■ TASK DIRECTIONS:
Could you reproduce all of these records exactly?

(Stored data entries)
★ ★ ★

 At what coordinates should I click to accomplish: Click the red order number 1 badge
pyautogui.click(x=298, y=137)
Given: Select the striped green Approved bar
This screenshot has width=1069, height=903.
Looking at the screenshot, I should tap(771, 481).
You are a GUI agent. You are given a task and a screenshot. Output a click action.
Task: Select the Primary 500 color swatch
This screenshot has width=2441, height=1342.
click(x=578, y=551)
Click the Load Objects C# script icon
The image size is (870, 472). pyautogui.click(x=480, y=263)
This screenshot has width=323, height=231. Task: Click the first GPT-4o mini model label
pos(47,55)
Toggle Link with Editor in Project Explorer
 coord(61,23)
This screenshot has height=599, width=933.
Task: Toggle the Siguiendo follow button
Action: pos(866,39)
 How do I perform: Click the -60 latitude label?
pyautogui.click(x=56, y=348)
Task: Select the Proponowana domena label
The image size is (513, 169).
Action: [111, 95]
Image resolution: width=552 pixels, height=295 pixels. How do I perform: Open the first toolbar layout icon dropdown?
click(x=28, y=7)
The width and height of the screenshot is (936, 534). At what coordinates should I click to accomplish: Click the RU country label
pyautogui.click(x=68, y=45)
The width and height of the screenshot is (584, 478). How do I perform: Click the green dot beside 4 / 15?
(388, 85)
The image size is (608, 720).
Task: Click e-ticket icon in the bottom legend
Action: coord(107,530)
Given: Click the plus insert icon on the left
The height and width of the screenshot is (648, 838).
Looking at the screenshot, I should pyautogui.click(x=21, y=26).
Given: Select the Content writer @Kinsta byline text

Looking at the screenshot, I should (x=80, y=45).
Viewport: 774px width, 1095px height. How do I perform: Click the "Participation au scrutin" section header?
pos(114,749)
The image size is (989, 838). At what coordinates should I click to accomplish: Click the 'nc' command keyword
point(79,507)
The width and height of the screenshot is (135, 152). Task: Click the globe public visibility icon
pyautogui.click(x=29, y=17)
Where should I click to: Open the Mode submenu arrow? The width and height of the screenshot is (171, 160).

★ ★ ★

■ REPLY:
 At what coordinates should I click to accomplish: Click the red order number 1 badge
pyautogui.click(x=298, y=137)
Given: Select the striped green Approved bar
This screenshot has width=1069, height=903.
Looking at the screenshot, I should tap(771, 481).
You are a GUI agent. You are given a task and a screenshot. Output a click action.
Task: Select the Primary 500 color swatch
This screenshot has width=2441, height=1342.
click(x=578, y=551)
Click the Load Objects C# script icon
The image size is (870, 472). pyautogui.click(x=480, y=263)
This screenshot has width=323, height=231. Task: Click the first GPT-4o mini model label
pos(47,55)
Toggle Link with Editor in Project Explorer
 coord(61,23)
This screenshot has height=599, width=933.
Task: Toggle the Siguiendo follow button
Action: pos(866,39)
 How do I perform: Click the -60 latitude label?
pyautogui.click(x=56, y=348)
Task: Select the Proponowana domena label
The image size is (513, 169).
Action: [111, 95]
Image resolution: width=552 pixels, height=295 pixels. How do I perform: Open the first toolbar layout icon dropdown?
click(x=28, y=7)
The width and height of the screenshot is (936, 534). At what coordinates should I click to accomplish: Click the RU country label
pyautogui.click(x=68, y=45)
The width and height of the screenshot is (584, 478). How do I perform: Click the green dot beside 4 / 15?
(388, 85)
The image size is (608, 720).
Task: Click e-ticket icon in the bottom legend
Action: coord(107,530)
Given: Click the plus insert icon on the left
The height and width of the screenshot is (648, 838).
Looking at the screenshot, I should pyautogui.click(x=21, y=26).
Given: Select the Content writer @Kinsta byline text

Looking at the screenshot, I should (x=80, y=45).
Viewport: 774px width, 1095px height. How do I perform: Click the "Participation au scrutin" section header?
pos(114,749)
The image size is (989, 838). At what coordinates should I click to accomplish: Click the 'nc' command keyword
point(79,507)
The width and height of the screenshot is (135, 152). Task: Click the globe public visibility icon
pyautogui.click(x=29, y=17)
Where should I click to: Open the Mode submenu arrow? The width and height of the screenshot is (171, 160).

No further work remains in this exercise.